What you have to do = Reproduce the data, keeping every word exactly as it is.
-- Data shown follows --
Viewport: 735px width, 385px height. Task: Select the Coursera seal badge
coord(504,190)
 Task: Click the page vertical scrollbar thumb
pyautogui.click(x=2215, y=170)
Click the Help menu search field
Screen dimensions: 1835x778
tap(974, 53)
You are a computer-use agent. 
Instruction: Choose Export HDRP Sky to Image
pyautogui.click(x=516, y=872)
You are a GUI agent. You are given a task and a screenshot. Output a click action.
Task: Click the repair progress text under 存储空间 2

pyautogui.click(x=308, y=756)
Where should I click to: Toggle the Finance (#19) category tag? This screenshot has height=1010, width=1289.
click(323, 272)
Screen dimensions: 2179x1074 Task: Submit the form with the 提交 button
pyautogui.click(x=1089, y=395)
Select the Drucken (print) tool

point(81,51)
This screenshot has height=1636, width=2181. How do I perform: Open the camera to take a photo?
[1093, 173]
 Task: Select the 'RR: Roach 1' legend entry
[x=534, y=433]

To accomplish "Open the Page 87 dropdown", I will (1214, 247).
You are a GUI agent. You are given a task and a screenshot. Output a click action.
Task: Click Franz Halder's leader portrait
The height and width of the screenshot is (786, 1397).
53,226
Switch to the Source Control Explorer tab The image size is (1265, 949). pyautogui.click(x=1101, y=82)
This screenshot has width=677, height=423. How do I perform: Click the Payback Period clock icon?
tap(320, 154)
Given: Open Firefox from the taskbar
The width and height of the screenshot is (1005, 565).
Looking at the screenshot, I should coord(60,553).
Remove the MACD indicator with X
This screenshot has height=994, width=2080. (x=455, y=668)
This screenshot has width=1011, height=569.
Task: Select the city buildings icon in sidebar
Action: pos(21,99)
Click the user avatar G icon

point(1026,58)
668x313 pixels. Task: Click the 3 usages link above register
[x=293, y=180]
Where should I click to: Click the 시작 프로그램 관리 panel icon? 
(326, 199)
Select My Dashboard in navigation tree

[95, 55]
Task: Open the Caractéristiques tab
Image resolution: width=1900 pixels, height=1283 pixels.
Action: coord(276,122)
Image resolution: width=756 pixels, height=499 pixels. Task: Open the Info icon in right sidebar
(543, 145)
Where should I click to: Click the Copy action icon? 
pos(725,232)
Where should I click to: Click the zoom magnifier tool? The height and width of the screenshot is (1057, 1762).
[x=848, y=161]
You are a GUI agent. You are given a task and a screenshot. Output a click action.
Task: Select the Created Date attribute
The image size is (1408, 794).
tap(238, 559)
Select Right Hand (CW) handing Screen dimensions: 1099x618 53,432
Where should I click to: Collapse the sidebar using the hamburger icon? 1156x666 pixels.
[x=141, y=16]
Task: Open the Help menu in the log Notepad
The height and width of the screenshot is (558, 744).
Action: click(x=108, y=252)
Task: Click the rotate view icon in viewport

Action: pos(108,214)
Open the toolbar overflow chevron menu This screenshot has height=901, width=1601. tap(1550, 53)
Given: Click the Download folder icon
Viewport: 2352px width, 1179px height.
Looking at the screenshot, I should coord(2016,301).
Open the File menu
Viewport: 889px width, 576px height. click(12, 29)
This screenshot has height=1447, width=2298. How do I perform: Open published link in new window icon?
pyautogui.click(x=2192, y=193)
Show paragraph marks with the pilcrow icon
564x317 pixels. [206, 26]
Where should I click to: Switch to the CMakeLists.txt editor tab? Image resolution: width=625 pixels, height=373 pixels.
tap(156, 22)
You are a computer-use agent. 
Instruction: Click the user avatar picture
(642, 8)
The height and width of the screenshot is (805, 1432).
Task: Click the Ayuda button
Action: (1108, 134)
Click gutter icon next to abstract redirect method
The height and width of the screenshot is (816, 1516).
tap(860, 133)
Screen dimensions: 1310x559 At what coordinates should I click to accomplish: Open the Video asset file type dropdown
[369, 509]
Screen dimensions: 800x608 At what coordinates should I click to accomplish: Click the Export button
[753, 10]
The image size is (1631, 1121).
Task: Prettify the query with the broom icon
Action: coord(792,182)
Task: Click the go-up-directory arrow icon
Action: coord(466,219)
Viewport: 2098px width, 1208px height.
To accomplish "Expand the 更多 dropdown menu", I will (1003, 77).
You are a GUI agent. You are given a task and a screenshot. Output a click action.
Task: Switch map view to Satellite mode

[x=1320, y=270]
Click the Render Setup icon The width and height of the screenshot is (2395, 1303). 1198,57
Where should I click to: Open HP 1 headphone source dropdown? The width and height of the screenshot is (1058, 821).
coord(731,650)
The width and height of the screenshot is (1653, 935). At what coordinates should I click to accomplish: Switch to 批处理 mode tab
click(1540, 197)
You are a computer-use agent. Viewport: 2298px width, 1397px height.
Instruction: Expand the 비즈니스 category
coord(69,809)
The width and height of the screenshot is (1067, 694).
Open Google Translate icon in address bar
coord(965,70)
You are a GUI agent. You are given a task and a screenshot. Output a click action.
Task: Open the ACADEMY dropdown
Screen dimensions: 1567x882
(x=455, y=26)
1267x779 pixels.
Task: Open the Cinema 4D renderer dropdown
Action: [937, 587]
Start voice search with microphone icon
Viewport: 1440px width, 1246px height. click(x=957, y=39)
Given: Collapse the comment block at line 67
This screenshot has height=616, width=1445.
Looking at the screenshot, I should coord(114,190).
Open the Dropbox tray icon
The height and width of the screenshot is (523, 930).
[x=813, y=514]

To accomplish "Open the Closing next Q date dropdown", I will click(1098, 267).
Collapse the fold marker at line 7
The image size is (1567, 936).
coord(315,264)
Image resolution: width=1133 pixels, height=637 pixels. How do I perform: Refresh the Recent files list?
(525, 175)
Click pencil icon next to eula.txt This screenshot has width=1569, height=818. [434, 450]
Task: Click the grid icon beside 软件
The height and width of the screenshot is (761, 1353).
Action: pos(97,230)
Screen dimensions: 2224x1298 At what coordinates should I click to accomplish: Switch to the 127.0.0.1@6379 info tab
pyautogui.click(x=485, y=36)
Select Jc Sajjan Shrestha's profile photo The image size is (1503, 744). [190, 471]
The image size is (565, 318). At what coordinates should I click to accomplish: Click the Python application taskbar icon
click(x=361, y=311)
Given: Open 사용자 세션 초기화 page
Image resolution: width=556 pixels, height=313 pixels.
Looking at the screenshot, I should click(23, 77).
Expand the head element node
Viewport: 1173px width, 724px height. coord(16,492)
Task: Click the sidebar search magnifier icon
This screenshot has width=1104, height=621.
-- Data shown concluded --
Task response =
Viewport: 735px width, 385px height. Task: Select the Coursera seal badge
coord(504,190)
 Task: Click the page vertical scrollbar thumb
pyautogui.click(x=2215, y=170)
Click the Help menu search field
Screen dimensions: 1835x778
tap(974, 53)
You are a computer-use agent. 
Instruction: Choose Export HDRP Sky to Image
pyautogui.click(x=516, y=872)
You are a GUI agent. You are given a task and a screenshot. Output a click action.
Task: Click the repair progress text under 存储空间 2

pyautogui.click(x=308, y=756)
Where should I click to: Toggle the Finance (#19) category tag? This screenshot has height=1010, width=1289.
click(323, 272)
Screen dimensions: 2179x1074 Task: Submit the form with the 提交 button
pyautogui.click(x=1089, y=395)
Select the Drucken (print) tool

point(81,51)
This screenshot has height=1636, width=2181. How do I perform: Open the camera to take a photo?
[1093, 173]
 Task: Select the 'RR: Roach 1' legend entry
[x=534, y=433]

To accomplish "Open the Page 87 dropdown", I will (1214, 247).
You are a GUI agent. You are given a task and a screenshot. Output a click action.
Task: Click Franz Halder's leader portrait
The height and width of the screenshot is (786, 1397).
53,226
Switch to the Source Control Explorer tab The image size is (1265, 949). pyautogui.click(x=1101, y=82)
This screenshot has width=677, height=423. How do I perform: Click the Payback Period clock icon?
tap(320, 154)
Given: Open Firefox from the taskbar
The width and height of the screenshot is (1005, 565).
Looking at the screenshot, I should coord(60,553).
Remove the MACD indicator with X
This screenshot has height=994, width=2080. (x=455, y=668)
This screenshot has width=1011, height=569.
Task: Select the city buildings icon in sidebar
Action: pos(21,99)
Click the user avatar G icon

point(1026,58)
668x313 pixels. Task: Click the 3 usages link above register
[x=293, y=180]
Where should I click to: Click the 시작 프로그램 관리 panel icon? 
(326, 199)
Select My Dashboard in navigation tree

[95, 55]
Task: Open the Caractéristiques tab
Image resolution: width=1900 pixels, height=1283 pixels.
Action: coord(276,122)
Image resolution: width=756 pixels, height=499 pixels. Task: Open the Info icon in right sidebar
(543, 145)
Where should I click to: Click the Copy action icon? 
pos(725,232)
Where should I click to: Click the zoom magnifier tool? The height and width of the screenshot is (1057, 1762).
[x=848, y=161]
You are a GUI agent. You are given a task and a screenshot. Output a click action.
Task: Select the Created Date attribute
The image size is (1408, 794).
tap(238, 559)
Select Right Hand (CW) handing Screen dimensions: 1099x618 53,432
Where should I click to: Collapse the sidebar using the hamburger icon? 1156x666 pixels.
[x=141, y=16]
Task: Open the Help menu in the log Notepad
The height and width of the screenshot is (558, 744).
Action: click(x=108, y=252)
Task: Click the rotate view icon in viewport

Action: pos(108,214)
Open the toolbar overflow chevron menu This screenshot has height=901, width=1601. tap(1550, 53)
Given: Click the Download folder icon
Viewport: 2352px width, 1179px height.
Looking at the screenshot, I should coord(2016,301).
Open the File menu
Viewport: 889px width, 576px height. click(12, 29)
This screenshot has height=1447, width=2298. How do I perform: Open published link in new window icon?
pyautogui.click(x=2192, y=193)
Show paragraph marks with the pilcrow icon
564x317 pixels. [206, 26]
Where should I click to: Switch to the CMakeLists.txt editor tab? Image resolution: width=625 pixels, height=373 pixels.
tap(156, 22)
You are a computer-use agent. 
Instruction: Click the user avatar picture
(642, 8)
The height and width of the screenshot is (805, 1432).
Task: Click the Ayuda button
Action: (1108, 134)
Click gutter icon next to abstract redirect method
The height and width of the screenshot is (816, 1516).
tap(860, 133)
Screen dimensions: 1310x559 At what coordinates should I click to accomplish: Open the Video asset file type dropdown
[369, 509]
Screen dimensions: 800x608 At what coordinates should I click to accomplish: Click the Export button
[753, 10]
The image size is (1631, 1121).
Task: Prettify the query with the broom icon
Action: coord(792,182)
Task: Click the go-up-directory arrow icon
Action: coord(466,219)
Viewport: 2098px width, 1208px height.
To accomplish "Expand the 更多 dropdown menu", I will (1003, 77).
You are a GUI agent. You are given a task and a screenshot. Output a click action.
Task: Switch map view to Satellite mode

[x=1320, y=270]
Click the Render Setup icon The width and height of the screenshot is (2395, 1303). 1198,57
Where should I click to: Open HP 1 headphone source dropdown? The width and height of the screenshot is (1058, 821).
coord(731,650)
The width and height of the screenshot is (1653, 935). At what coordinates should I click to accomplish: Switch to 批处理 mode tab
click(1540, 197)
You are a computer-use agent. Viewport: 2298px width, 1397px height.
Instruction: Expand the 비즈니스 category
coord(69,809)
The width and height of the screenshot is (1067, 694).
Open Google Translate icon in address bar
coord(965,70)
You are a GUI agent. You are given a task and a screenshot. Output a click action.
Task: Open the ACADEMY dropdown
Screen dimensions: 1567x882
(x=455, y=26)
1267x779 pixels.
Task: Open the Cinema 4D renderer dropdown
Action: [937, 587]
Start voice search with microphone icon
Viewport: 1440px width, 1246px height. click(x=957, y=39)
Given: Collapse the comment block at line 67
This screenshot has height=616, width=1445.
Looking at the screenshot, I should coord(114,190).
Open the Dropbox tray icon
The height and width of the screenshot is (523, 930).
[x=813, y=514]

To accomplish "Open the Closing next Q date dropdown", I will click(1098, 267).
Collapse the fold marker at line 7
The image size is (1567, 936).
coord(315,264)
Image resolution: width=1133 pixels, height=637 pixels. How do I perform: Refresh the Recent files list?
(525, 175)
Click pencil icon next to eula.txt This screenshot has width=1569, height=818. [434, 450]
Task: Click the grid icon beside 软件
The height and width of the screenshot is (761, 1353).
Action: pos(97,230)
Screen dimensions: 2224x1298 At what coordinates should I click to accomplish: Switch to the 127.0.0.1@6379 info tab
pyautogui.click(x=485, y=36)
Select Jc Sajjan Shrestha's profile photo The image size is (1503, 744). [190, 471]
The image size is (565, 318). At what coordinates should I click to accomplish: Click the Python application taskbar icon
click(x=361, y=311)
Given: Open 사용자 세션 초기화 page
Image resolution: width=556 pixels, height=313 pixels.
Looking at the screenshot, I should click(23, 77).
Expand the head element node
Viewport: 1173px width, 724px height. coord(16,492)
Task: Click the sidebar search magnifier icon
This screenshot has width=1104, height=621.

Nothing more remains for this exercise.